Security on multiple fronts
Banking apps pose unfamiliar and wide-ranging challenges when it comes to assessing their security risk.
For example: Is the app using Apple’s iOS® platform or Google’s Android™ platform? Is it tapping into the device’s web browsing capability? What about GPS? Motion detection? Camera? What is the app’s intended functionality? How is it accessing, using and storing data? Resolving these questions, then incorporating the answers into a “security first” mind set, can yield a strong security solution.
An awareness of these additional potential penetration points can also help:
The device: The browser, the system, phone and SMS capability, and apps themselves all leave potential security gaps.
The network: What about WiFi security? What if hackers create a rogue access point or a fake SSL (Secure Sockets Layer) certificate?
The data center: The underlying web server could be vulnerable to attack, as well as the database that stores vital content.
Mobile apps should be designed with an understanding that they are going to be used by diverse sets of users and in varying environments.
Accenture joined with NowSecure, employing its Lab Automated tool, to assess the security of various mobile banking apps against fraud and penetration attempts.
The analysis performed yielded a number of "typical" security risks. It also yielded these broad-brush conclusions:
At least one security issue was identified in every one of the apps we reviewed.
Institutions have proactively addressed certain well-known security risks over the past few years, while other mobile app vulnerabilities have not received the same level of remediation—and remain problematic.
Using multi-factor authentication has gone far to make online banking more secure, but is not a silver bullet. Industry standards offer guidance around multi-factor authentication.
Forty percent of identified banking app issues are related to insecure communication.
Security and innovation
Given the varied set of mobile banking app risks—including security design gaps and vulnerabilities—what can providers do?
First and foremost: Treat banking and other mobile apps the same as any other software asset, particularly when it comes to security. A secure development approach is a core up-front step that can prevent trouble down the road.
As a second step, organizations can look longer term toward building an integrated mobile security strategy that assesses and addresses apps’ impact on an organization-wide scale.

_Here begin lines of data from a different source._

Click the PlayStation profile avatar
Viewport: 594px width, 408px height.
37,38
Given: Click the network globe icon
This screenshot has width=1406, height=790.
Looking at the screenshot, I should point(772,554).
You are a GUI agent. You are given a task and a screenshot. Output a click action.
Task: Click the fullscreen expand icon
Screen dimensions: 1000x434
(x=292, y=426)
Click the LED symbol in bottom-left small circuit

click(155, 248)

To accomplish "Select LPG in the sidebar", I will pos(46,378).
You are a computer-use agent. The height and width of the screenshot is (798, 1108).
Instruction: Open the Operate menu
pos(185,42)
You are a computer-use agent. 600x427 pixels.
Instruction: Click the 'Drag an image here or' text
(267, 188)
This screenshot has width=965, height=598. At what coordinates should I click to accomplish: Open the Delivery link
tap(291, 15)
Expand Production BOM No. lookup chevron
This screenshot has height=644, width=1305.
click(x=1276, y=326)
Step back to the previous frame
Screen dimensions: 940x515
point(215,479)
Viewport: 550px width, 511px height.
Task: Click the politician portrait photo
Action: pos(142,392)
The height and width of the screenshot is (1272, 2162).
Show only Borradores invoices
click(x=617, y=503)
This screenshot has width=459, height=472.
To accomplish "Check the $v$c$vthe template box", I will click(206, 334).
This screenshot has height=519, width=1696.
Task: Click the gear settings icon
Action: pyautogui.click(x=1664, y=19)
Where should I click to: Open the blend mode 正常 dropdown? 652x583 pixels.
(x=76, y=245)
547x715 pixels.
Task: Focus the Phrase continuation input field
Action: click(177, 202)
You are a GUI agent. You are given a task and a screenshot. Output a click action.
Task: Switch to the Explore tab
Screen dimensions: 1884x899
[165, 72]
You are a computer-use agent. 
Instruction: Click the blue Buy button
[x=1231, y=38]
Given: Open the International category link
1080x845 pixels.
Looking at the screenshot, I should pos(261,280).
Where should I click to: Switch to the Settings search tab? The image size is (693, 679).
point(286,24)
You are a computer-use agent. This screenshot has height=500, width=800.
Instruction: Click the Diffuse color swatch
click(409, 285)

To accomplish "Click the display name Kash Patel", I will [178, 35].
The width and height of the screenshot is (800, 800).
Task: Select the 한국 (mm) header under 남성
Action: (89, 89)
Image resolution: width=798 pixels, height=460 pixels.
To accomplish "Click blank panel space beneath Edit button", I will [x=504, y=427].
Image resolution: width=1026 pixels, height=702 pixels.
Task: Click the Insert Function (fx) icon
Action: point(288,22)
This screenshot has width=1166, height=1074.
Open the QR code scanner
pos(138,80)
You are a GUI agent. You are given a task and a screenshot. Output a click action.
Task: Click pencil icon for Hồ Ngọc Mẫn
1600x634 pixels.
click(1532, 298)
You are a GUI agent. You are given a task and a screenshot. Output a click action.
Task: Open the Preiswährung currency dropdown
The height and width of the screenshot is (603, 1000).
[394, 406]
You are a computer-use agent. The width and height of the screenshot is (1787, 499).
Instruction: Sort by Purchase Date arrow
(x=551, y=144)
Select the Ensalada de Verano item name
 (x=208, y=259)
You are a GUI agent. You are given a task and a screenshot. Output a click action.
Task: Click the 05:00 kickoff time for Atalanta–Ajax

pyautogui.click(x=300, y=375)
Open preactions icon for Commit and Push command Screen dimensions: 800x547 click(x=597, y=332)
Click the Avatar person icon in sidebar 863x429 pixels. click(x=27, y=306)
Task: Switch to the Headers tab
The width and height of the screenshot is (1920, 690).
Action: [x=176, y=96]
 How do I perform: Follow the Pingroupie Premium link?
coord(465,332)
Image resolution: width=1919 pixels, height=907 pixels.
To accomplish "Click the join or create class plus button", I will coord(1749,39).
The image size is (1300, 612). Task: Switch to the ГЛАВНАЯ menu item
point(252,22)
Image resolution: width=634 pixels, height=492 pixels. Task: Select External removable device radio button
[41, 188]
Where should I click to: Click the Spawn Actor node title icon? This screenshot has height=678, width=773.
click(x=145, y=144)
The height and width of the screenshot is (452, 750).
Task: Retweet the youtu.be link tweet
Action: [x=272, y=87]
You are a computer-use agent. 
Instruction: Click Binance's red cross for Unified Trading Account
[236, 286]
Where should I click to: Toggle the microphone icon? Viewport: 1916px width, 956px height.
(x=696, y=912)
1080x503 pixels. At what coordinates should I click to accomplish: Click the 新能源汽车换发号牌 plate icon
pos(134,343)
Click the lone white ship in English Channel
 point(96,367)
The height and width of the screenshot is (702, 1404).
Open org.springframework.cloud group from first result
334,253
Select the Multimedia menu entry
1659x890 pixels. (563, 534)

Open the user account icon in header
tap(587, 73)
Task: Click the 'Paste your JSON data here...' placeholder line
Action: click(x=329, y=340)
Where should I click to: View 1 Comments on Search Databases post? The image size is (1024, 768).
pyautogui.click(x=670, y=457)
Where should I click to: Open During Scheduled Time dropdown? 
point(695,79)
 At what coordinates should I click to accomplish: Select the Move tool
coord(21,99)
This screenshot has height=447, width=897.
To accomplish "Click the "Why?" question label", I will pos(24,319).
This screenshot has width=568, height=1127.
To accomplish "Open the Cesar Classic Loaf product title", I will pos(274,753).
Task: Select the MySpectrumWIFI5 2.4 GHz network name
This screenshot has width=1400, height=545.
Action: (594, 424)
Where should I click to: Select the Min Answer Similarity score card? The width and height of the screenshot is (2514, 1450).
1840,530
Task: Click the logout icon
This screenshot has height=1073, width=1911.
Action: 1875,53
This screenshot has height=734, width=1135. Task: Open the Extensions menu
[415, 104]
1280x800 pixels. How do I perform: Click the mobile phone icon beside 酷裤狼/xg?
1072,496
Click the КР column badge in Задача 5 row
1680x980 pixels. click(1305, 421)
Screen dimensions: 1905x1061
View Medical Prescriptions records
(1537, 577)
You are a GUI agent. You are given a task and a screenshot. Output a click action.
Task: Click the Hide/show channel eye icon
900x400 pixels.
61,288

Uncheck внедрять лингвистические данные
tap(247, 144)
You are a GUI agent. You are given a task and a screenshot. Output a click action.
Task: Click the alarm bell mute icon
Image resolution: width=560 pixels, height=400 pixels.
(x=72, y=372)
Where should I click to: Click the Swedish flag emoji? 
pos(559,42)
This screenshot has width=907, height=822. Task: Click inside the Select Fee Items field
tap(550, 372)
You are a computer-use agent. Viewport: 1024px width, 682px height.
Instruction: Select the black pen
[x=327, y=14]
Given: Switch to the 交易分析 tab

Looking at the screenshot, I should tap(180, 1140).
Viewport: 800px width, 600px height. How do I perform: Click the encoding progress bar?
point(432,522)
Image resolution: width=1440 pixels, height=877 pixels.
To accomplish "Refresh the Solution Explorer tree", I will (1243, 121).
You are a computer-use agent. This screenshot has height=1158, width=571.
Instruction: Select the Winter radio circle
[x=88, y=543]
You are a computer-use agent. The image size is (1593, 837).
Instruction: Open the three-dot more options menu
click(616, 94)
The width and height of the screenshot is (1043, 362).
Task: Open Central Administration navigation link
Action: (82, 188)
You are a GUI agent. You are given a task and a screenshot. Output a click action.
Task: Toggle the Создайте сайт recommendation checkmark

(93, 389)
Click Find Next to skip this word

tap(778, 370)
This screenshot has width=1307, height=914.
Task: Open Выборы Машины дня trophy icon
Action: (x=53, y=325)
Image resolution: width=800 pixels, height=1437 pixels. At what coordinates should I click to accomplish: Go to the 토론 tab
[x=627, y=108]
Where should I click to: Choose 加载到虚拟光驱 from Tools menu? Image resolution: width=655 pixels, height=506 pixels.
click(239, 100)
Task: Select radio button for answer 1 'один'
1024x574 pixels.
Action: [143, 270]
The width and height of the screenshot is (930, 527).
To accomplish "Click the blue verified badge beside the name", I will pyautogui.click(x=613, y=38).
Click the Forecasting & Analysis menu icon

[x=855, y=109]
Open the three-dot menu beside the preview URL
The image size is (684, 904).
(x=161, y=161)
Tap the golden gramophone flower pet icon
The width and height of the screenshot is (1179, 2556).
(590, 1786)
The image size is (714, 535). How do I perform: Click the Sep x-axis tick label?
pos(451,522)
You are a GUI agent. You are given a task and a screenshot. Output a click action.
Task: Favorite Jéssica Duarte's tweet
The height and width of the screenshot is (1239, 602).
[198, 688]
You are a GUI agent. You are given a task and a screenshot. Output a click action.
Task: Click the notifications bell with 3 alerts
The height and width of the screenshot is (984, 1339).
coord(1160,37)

Customer-facing mobile apps should be designed with an understanding that they are going to be used by diverse sets of users and in varying environments. This should be baked into the mobile development environment through a "security first" mindset, and coupled with periodic execution of vulnerability and/or configuration assessments, source code review, app fuzzing and pen-testing.
Accenture and NowSecure have done legwork to evaluate the security challenges posed by mobile banking apps. Now it's time for your financial organization to step in and close the gaps, while preserving opportunities for continued mobile innovation.